Bug 425723

Summary: Digikam crashes after a while when detecting faces using multiple CPU cores
Product: [Applications] digikam Reporter: Simon Westersund <simon.westersund>
Component: Faces-DetectionAssignee: Digikam Developers <digikam-bugs-null>
Status: RESOLVED FIXED    
Severity: crash CC: caulier.gilles, metzpinguin
Priority: NOR    
Version: 7.0.0   
Target Milestone: ---   
Platform: Manjaro   
OS: Linux   
Latest Commit: Version Fixed In: 7.2.0
Sentry Crash Report:
Attachments: gdb backtrace after the crash
gdb backtrace with digikam built from source
gdb 'thread apply all backtrace' with digikam built from source
single-threaded gdb backtrace with digikam built from source
gdb backtrace with patch b3baed6
gdb backtrace with latest master 00883ba
gdb backtrace with gsoc20-facesengine-recognition 477fd19
gdb backtrace with gsoc20 branch + b61d547a patch
gdb backtrace with gsoc20 branch + b61d547a and b3baed64 patches
gdb backtrace with gsoc20 branch + latest master 2fb8679
gdb backtrace with latest master 5102e32
gdb backtrace with latest gsoc20 branch c1861ba
gdb backtrace with latest master fb76325
gdb backtrace with latest master a06b3c5

Description Simon Westersund 2020-08-23 19:34:32 UTC
Created attachment 131132 [details]
gdb backtrace after the crash

SUMMARY

Digikam crashes when detecting faces using multiple CPU cores

STEPS TO REPRODUCE

Not sure if this is reproducible by all, but this is what I did.

1. Add a large collection of photos (over 27000 JPEG files) from an external hard-drive.
2. In the People tab, change the setting "Work on all processor cores" to true.
3. For workflow, use "Detect faces" and "Skip images already scanned"
4. Then start the scanning by clicking "Scan collection for faces".

OBSERVED RESULT

Digikam crashes after a while.

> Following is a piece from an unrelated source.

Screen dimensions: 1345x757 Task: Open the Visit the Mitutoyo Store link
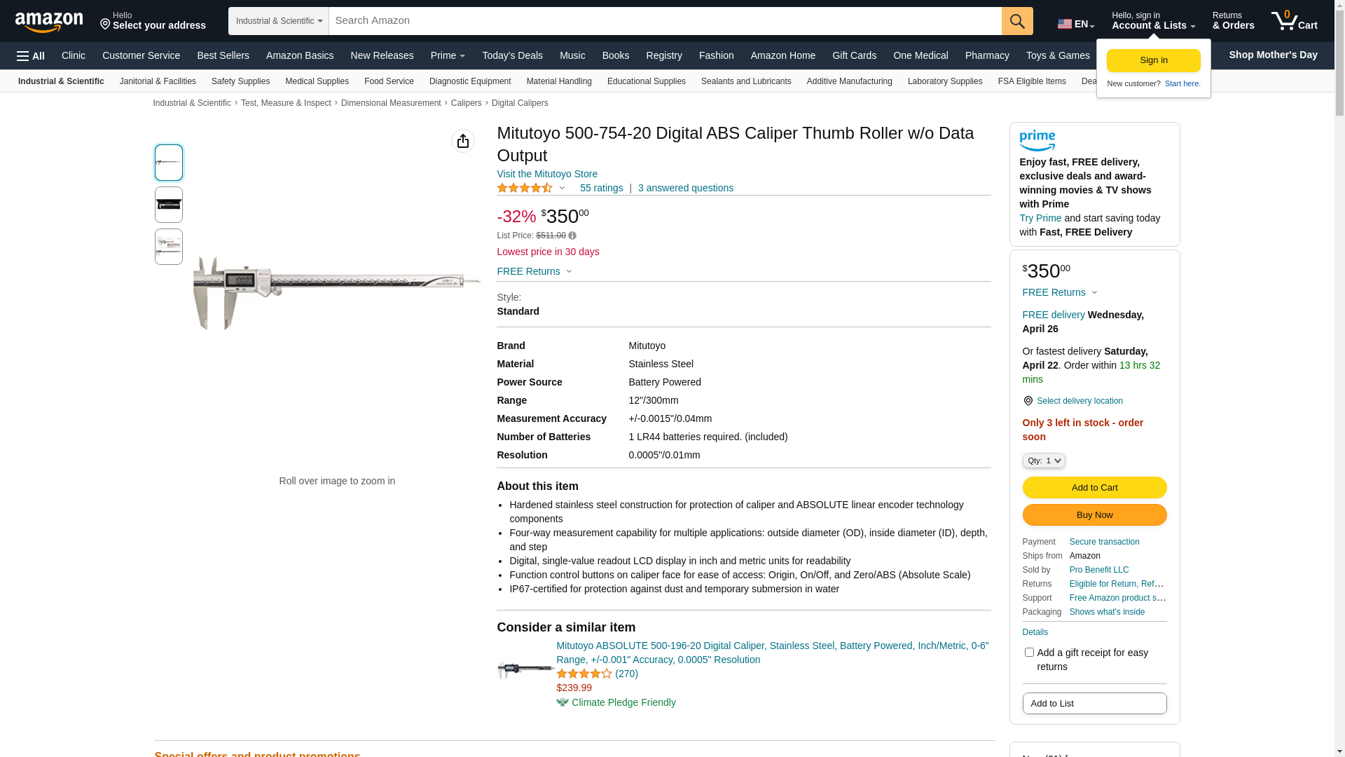[546, 174]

The GUI showed nothing helpful. The window died.

EXPECTED RESULT

Digikam should not crash. If there are problems with a photo, or something else, it should probably just be skipped, so that the scan can complete.


SOFTWARE/OS VERSIONS
Windows: -
macOS: -
Linux/KDE Plasma: Linux kernel 5.8.1-3-MANJARO
(available in About System)
KDE Plasma Version: 5.19.4
KDE Frameworks Version: 5.73.0
Qt Version: 5.15.0


ADDITIONAL INFORMATION

The scan of my collection crashed digikam several times, so I restarted and tried again. Some scans could proceed further than others. E.g. the first scan crashed after going through less than 5% of the collection. The other scans covered some 20-30% each.

The crash comes from a segmentation fault. On the latest rerun, I used GDB to get a backtrace. See the backtrace attached. 

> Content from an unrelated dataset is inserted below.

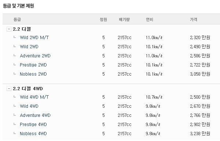Click the 2,320 만원 price
220x141 pixels.
tap(200, 38)
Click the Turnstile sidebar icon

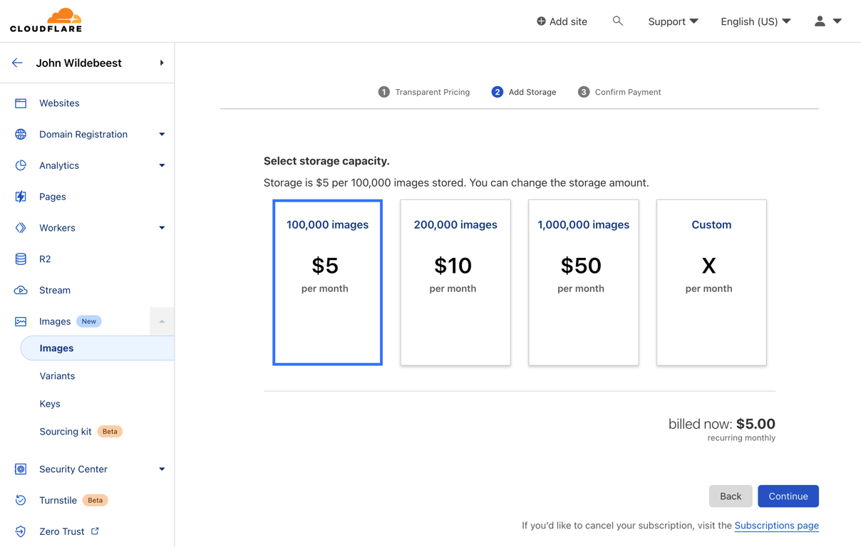(21, 501)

The crash did not seem to be due to memory pressure. I have 16 GB of memory and during the scan, the whole system only used around 4 GB.

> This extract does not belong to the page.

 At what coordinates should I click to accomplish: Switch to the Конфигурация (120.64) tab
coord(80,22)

I did not test the scanning without the "Work on all processor cores" yet.
Comment 1 Maik Qualmann 2020-08-23 20:02:24 UTC
The backtrace is missing, after the crash enter "bt" + Return key in the terminal.

Maik
Comment 2 Simon Westersund 2020-08-23 20:44:31 UTC
@Maik, thanks for pointing this out. I tried to follow the instructions here: https://community.kde.org/Guidelines_and_HOWTOs/Debugging/How_to_create_useful_crash_reports#Retrieving_a_backtrace_with_GDB and only ran "thread apply all backtrace" and posted the output of that into the attachment.

I will rerun the detection another day and provide a better backtrace.
Comment 3 Simon Westersund 2020-08-24 20:04:26 UTC
Created attachment 131155 [details]
gdb backtrace with digikam built from source

I decided to try and compile digikam from source to provide the best possible backtrace.
So I built digikam from the GitLab sources' master branch (commit fa696a690fccf81a3b1ff70f1271e1cb0b19339e) with the bootstrap.local script. I made the following changes to the bootstrap.linux options, to avoid a build problem with a test, which I encountered:
 -DBUILD_TESTING=OFF
 -DENABLE_MYSQLSUPPORT=OFF
 -DENABLE_INTERNALMYSQL=OFF

If you need any extra info, please let me know :)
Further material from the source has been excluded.